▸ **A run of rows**
+---+

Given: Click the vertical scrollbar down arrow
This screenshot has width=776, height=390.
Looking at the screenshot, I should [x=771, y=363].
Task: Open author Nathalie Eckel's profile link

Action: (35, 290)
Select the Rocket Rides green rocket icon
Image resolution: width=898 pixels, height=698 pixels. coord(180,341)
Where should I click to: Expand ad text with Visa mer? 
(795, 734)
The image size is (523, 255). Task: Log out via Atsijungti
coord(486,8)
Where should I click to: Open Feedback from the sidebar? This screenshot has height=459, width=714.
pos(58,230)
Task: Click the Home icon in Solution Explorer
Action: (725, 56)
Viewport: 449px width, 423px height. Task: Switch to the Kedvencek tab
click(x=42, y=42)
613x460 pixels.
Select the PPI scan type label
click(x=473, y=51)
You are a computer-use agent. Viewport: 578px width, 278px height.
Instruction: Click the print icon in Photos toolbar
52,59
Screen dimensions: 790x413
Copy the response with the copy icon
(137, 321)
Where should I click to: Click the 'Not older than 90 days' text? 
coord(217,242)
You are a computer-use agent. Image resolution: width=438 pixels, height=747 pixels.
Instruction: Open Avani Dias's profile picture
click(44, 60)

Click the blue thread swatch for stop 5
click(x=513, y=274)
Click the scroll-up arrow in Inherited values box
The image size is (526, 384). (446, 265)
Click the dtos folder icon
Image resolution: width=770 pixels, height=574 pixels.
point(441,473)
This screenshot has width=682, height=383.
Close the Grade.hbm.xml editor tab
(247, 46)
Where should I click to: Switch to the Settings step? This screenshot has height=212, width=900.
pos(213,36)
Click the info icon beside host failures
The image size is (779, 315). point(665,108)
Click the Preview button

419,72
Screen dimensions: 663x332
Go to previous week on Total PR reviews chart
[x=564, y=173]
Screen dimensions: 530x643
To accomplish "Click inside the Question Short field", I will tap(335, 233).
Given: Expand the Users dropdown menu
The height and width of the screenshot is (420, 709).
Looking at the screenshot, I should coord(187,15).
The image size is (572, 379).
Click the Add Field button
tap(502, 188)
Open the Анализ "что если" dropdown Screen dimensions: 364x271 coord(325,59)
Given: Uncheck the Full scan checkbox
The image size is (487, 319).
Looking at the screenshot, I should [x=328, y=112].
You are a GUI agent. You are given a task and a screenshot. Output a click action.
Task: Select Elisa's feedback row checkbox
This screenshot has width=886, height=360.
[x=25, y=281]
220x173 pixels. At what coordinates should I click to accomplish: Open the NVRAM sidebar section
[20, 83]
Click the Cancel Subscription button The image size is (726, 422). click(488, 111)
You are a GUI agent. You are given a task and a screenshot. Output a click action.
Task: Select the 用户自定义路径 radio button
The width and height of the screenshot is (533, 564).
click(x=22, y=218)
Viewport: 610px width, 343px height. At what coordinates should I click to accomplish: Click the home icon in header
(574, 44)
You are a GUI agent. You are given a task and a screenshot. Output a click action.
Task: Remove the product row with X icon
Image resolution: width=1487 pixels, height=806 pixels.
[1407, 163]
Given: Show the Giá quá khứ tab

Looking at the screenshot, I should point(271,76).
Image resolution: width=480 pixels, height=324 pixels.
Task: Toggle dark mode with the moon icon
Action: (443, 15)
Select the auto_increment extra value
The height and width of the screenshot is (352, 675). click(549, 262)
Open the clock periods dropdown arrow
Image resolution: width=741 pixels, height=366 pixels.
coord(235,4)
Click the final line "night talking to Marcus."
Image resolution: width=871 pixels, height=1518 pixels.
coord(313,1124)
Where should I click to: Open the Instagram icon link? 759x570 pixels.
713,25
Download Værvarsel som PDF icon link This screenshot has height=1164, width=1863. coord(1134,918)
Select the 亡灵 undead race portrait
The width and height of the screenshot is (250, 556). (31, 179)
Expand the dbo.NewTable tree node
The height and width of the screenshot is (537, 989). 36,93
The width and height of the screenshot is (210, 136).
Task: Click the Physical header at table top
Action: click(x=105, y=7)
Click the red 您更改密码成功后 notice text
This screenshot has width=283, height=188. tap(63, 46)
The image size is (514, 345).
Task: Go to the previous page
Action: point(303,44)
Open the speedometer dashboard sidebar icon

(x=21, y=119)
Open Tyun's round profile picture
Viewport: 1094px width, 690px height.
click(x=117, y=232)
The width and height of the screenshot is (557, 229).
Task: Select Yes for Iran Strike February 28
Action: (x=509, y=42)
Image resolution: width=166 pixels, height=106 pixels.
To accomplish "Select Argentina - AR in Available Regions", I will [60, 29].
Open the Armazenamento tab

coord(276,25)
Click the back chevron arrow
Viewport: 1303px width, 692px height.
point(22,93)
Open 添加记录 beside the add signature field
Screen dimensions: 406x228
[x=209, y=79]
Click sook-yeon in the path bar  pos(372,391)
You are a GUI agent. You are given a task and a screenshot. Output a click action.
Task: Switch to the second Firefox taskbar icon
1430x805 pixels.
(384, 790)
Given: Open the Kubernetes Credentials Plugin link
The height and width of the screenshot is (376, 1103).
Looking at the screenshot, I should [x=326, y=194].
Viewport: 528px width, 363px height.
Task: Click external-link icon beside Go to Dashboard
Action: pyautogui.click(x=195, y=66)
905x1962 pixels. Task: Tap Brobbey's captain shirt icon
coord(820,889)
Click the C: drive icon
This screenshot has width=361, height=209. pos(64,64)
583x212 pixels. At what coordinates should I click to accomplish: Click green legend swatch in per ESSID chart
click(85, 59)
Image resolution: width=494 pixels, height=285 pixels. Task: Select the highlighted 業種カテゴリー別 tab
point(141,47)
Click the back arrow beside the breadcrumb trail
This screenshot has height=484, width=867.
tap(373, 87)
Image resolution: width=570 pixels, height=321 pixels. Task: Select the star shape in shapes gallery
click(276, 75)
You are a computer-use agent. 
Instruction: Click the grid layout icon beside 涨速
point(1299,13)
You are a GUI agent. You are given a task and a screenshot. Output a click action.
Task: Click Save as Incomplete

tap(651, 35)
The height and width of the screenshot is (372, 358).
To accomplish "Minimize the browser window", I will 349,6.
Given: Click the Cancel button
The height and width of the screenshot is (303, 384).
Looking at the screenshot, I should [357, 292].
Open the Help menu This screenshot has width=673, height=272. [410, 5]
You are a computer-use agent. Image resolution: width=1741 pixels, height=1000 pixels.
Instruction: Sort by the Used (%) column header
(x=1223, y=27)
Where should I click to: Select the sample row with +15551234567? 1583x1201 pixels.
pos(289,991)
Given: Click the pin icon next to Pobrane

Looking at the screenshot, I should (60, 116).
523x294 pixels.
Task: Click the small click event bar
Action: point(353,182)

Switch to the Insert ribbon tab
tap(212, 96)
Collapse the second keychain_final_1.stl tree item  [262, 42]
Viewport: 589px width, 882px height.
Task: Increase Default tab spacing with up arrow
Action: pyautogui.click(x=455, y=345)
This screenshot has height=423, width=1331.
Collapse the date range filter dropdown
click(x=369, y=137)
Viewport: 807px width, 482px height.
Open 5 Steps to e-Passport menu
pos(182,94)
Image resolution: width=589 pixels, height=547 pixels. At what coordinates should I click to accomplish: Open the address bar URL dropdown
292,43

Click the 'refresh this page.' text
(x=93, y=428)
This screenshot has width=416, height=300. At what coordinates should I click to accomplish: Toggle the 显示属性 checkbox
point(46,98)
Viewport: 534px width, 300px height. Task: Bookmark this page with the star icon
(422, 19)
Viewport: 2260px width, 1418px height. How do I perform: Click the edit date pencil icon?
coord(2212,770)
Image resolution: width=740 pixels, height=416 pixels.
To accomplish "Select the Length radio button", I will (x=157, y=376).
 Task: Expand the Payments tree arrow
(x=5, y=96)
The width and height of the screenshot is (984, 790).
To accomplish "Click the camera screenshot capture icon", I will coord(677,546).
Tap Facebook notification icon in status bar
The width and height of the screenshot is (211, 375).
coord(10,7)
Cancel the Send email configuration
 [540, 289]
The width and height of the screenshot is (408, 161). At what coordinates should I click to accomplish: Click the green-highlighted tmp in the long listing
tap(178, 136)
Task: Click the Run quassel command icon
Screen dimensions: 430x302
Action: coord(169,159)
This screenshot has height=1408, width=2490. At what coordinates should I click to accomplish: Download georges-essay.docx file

+---+

▸ **Required task**
Repeat these rows word for word, everything from the line containing "Given: Show the Giá quá khứ tab" down to the line containing "will [60, 29].", with both of those lines included.

▸ **Expected output**
Given: Show the Giá quá khứ tab

Looking at the screenshot, I should point(271,76).
Image resolution: width=480 pixels, height=324 pixels.
Task: Toggle dark mode with the moon icon
Action: (443, 15)
Select the auto_increment extra value
The height and width of the screenshot is (352, 675). click(549, 262)
Open the clock periods dropdown arrow
Image resolution: width=741 pixels, height=366 pixels.
coord(235,4)
Click the final line "night talking to Marcus."
Image resolution: width=871 pixels, height=1518 pixels.
coord(313,1124)
Where should I click to: Open the Instagram icon link? 759x570 pixels.
713,25
Download Værvarsel som PDF icon link This screenshot has height=1164, width=1863. coord(1134,918)
Select the 亡灵 undead race portrait
The width and height of the screenshot is (250, 556). (31, 179)
Expand the dbo.NewTable tree node
The height and width of the screenshot is (537, 989). 36,93
The width and height of the screenshot is (210, 136).
Task: Click the Physical header at table top
Action: click(x=105, y=7)
Click the red 您更改密码成功后 notice text
This screenshot has width=283, height=188. tap(63, 46)
The image size is (514, 345).
Task: Go to the previous page
Action: point(303,44)
Open the speedometer dashboard sidebar icon

(x=21, y=119)
Open Tyun's round profile picture
Viewport: 1094px width, 690px height.
click(x=117, y=232)
The width and height of the screenshot is (557, 229).
Task: Select Yes for Iran Strike February 28
Action: (x=509, y=42)
Image resolution: width=166 pixels, height=106 pixels.
To accomplish "Select Argentina - AR in Available Regions", I will [60, 29].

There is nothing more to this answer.